Nisan ayından bu yana, 150’den fazlası son iki haftada olmak üzere 1500’den fazla kişinin tutuklandığını da sözlerine ekledi.
En son tarama, Müslüman Kardeşler’in bir terörist grup olarak tayin edilmesi ve büyük ölçüde sürgüne gönderilmesinin ardından, Mısır’ın kötüleşen ekonomik zorluklarından ve COP27’ye yönelik küresel ilgiden yararlanmayı amaçlayan 11 Kasım’da hükümet karşıtı protestolar çağrısında bulunduktan sonra geldi.
Diğer hak grupları da Pazar günü Mısır’ı protestoları kısıtladığı ve zirve sırasında gözetimi artırdığı için eleştirdi.

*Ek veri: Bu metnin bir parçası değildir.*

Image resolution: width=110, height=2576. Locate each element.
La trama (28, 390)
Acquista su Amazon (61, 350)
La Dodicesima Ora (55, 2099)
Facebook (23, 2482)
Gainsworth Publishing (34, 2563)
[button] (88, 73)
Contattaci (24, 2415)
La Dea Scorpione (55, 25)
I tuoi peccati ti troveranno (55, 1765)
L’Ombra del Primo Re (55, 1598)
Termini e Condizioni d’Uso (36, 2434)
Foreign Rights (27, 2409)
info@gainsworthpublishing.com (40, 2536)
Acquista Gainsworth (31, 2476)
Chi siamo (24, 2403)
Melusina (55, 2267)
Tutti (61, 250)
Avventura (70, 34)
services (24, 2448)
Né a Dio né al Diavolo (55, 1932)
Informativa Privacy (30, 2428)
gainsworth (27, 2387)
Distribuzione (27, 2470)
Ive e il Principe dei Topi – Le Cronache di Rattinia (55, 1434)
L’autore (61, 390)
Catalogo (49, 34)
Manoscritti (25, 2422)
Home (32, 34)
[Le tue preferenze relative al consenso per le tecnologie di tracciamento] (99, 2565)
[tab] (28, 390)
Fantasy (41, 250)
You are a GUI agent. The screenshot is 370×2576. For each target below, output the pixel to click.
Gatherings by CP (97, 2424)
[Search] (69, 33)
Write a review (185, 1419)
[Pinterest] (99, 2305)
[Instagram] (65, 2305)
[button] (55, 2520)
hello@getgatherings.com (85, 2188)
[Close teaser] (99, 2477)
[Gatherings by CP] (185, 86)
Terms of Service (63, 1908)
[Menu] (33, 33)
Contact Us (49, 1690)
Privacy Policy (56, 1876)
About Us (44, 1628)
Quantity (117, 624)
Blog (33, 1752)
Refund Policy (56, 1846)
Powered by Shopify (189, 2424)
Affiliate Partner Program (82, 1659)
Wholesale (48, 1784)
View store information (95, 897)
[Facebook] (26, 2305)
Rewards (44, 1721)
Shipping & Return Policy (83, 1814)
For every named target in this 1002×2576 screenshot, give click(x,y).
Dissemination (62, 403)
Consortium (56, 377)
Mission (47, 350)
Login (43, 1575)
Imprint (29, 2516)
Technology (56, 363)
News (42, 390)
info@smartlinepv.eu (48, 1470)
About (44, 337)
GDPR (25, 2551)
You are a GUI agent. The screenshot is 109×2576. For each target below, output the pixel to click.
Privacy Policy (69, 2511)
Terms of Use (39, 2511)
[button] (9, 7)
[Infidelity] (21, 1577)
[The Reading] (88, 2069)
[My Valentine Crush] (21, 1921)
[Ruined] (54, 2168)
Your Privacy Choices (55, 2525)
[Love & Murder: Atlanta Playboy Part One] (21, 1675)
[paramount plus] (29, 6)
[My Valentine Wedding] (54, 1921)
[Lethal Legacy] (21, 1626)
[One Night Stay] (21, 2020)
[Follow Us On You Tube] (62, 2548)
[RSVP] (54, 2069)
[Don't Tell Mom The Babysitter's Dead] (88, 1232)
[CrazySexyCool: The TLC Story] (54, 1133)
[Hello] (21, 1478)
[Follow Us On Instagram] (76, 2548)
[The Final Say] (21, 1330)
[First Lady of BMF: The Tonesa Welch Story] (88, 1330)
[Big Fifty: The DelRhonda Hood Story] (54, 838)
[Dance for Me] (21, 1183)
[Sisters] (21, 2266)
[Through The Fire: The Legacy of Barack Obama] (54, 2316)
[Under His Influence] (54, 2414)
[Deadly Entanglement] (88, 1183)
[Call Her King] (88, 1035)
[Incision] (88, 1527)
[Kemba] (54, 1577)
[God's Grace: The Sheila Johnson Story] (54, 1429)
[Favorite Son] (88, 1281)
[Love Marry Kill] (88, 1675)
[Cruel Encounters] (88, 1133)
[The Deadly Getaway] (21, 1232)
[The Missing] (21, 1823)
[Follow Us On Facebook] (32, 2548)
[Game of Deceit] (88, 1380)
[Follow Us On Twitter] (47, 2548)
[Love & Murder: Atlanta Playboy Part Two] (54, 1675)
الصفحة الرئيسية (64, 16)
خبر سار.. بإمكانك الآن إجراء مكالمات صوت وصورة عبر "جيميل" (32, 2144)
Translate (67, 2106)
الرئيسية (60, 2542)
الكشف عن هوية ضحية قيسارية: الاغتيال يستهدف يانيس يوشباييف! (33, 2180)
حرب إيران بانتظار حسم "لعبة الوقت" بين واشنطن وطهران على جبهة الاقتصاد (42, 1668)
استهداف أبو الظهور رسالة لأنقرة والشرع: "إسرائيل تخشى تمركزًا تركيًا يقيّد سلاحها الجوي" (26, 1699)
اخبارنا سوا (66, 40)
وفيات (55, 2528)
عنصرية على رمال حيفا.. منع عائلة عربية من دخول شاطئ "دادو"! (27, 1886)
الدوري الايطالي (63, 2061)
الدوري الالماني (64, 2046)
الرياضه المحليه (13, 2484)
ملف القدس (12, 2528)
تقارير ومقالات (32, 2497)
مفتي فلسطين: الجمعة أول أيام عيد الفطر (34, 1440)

New York merkezli İnsan Hakları İzleme Örgütü, dünyanın dört bir yanından Mısır’ı sivil toplum gruplarına yönelik kısıtlamaları kaldırmaya çağıran yaklaşık 1.400 gruba katıldığını ve yeni tutuklama turlarıyla ilgili endişelerini dile getirdi.
Grubun Orta Doğu ve Kuzey Afrika’dan sorumlu müdür yardımcısı Adam Coogle yaptığı açıklamada, “Mısır hükümetinin istismarcı güvenlik önlemlerini gevşetme ve ifade ve toplanma özgürlüğüne izin verme niyeti olmadığı ortaya çıkıyor” dedi.